> _Assignment_: Below are some records; quote exactly the lines from the one that contains "[Close teaser] (383, 2520)" through the one that contains "SHOPPING (1649, 25)", inclusive, and no others.

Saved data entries
—————
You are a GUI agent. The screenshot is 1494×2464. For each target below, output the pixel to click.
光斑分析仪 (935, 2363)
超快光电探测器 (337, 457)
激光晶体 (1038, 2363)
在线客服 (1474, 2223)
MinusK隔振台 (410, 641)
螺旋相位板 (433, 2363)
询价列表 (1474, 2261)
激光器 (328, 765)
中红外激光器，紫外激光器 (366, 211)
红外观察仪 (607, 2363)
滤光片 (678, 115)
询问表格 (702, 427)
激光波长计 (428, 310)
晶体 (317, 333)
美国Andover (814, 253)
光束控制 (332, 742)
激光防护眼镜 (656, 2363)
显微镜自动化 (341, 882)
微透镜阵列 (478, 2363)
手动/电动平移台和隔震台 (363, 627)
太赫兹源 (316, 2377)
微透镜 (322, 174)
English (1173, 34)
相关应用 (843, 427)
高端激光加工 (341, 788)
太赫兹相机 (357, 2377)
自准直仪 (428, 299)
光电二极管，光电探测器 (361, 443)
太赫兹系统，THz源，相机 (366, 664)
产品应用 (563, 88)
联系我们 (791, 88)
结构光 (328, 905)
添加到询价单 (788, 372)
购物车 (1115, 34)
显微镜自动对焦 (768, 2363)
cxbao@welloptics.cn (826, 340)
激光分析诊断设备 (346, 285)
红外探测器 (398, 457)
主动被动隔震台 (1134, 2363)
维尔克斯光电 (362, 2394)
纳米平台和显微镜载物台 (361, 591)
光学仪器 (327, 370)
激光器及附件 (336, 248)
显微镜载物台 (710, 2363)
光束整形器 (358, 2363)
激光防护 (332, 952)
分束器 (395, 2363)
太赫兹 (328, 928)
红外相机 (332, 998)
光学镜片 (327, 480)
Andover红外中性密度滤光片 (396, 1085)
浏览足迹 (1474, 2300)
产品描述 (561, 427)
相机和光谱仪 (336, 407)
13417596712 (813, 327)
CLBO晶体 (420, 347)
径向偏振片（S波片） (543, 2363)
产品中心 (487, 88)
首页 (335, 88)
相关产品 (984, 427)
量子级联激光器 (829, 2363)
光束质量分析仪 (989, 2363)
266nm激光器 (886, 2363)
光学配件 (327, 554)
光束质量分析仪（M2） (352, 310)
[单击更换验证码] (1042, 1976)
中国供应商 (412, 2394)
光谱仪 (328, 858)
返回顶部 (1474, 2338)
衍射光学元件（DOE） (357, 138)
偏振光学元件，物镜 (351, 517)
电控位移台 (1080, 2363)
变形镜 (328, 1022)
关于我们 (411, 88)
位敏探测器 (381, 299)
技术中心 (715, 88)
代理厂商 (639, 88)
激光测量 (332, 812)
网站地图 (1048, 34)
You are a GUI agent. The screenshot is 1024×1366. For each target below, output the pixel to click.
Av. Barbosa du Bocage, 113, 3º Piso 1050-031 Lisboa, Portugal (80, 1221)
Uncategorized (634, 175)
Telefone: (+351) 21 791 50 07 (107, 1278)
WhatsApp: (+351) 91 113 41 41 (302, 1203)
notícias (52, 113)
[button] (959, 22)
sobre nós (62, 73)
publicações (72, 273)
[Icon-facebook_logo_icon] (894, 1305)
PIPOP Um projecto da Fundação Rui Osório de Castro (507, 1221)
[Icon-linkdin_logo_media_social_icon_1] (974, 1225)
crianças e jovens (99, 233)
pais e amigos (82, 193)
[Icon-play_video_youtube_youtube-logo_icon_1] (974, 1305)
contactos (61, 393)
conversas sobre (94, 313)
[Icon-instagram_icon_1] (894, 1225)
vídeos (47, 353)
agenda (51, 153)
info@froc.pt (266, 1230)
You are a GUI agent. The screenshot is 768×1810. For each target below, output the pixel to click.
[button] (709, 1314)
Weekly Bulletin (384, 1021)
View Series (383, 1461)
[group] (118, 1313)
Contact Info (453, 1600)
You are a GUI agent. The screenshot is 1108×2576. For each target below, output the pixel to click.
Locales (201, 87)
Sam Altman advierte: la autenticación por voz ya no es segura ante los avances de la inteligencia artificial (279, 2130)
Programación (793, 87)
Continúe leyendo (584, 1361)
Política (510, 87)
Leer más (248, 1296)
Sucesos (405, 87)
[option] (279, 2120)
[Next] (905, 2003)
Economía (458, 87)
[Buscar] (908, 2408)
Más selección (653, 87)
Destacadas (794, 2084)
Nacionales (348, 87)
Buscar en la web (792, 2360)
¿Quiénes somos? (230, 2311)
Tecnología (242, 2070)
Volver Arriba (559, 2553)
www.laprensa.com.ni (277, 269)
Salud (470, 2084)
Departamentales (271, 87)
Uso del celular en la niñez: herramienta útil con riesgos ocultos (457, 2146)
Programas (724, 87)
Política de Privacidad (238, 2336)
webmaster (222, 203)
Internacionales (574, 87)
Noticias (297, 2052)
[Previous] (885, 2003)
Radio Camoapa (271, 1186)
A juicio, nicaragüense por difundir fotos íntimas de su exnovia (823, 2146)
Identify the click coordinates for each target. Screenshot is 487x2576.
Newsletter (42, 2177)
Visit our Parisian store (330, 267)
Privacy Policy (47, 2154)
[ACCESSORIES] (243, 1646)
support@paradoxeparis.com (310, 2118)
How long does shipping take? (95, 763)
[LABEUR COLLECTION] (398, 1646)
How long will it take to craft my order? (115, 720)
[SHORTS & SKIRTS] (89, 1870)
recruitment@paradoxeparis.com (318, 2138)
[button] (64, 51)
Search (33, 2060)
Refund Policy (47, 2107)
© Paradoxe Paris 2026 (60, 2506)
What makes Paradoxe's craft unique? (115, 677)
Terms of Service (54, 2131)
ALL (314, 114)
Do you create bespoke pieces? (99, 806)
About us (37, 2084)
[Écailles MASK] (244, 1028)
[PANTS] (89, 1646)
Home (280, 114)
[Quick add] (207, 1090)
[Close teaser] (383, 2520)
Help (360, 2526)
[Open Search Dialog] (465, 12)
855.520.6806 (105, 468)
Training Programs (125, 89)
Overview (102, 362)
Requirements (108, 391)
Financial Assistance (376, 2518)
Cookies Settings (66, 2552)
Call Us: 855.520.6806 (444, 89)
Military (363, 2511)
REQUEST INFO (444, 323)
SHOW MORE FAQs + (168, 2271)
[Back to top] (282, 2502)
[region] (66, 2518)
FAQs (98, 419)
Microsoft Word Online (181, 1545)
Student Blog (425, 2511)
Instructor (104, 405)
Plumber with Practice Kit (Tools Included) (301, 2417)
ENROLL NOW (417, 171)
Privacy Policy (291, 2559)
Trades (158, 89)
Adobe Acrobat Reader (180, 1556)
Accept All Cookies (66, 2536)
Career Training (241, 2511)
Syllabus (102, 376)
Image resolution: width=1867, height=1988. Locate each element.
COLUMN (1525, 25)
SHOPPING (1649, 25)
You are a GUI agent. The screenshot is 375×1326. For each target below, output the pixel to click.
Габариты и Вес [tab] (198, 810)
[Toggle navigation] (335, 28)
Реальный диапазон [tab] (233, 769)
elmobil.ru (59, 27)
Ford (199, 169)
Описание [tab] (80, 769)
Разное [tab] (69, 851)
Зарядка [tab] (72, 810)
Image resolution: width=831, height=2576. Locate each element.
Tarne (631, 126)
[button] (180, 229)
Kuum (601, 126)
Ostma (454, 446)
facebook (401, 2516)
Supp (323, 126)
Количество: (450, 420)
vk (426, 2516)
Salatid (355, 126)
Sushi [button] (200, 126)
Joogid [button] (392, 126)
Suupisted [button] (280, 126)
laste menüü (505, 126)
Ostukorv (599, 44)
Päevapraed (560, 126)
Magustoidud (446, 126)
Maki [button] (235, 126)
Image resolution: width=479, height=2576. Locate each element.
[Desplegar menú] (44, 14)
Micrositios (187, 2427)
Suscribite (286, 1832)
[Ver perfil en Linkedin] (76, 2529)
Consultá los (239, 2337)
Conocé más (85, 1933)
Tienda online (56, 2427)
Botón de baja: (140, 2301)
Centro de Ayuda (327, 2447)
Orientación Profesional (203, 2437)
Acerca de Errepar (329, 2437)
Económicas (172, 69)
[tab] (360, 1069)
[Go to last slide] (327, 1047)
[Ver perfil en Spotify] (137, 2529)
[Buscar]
—————
> _Output of the exercise_:
[Close teaser] (383, 2520)
Help (360, 2526)
[Open Search Dialog] (465, 12)
855.520.6806 (105, 468)
Training Programs (125, 89)
Overview (102, 362)
Requirements (108, 391)
Financial Assistance (376, 2518)
Cookies Settings (66, 2552)
Call Us: 855.520.6806 (444, 89)
Military (363, 2511)
REQUEST INFO (444, 323)
SHOW MORE FAQs + (168, 2271)
[Back to top] (282, 2502)
[region] (66, 2518)
FAQs (98, 419)
Microsoft Word Online (181, 1545)
Student Blog (425, 2511)
Instructor (104, 405)
Plumber with Practice Kit (Tools Included) (301, 2417)
ENROLL NOW (417, 171)
Privacy Policy (291, 2559)
Trades (158, 89)
Adobe Acrobat Reader (180, 1556)
Accept All Cookies (66, 2536)
Career Training (241, 2511)
Syllabus (102, 376)
Image resolution: width=1867, height=1988. Locate each element.
COLUMN (1525, 25)
SHOPPING (1649, 25)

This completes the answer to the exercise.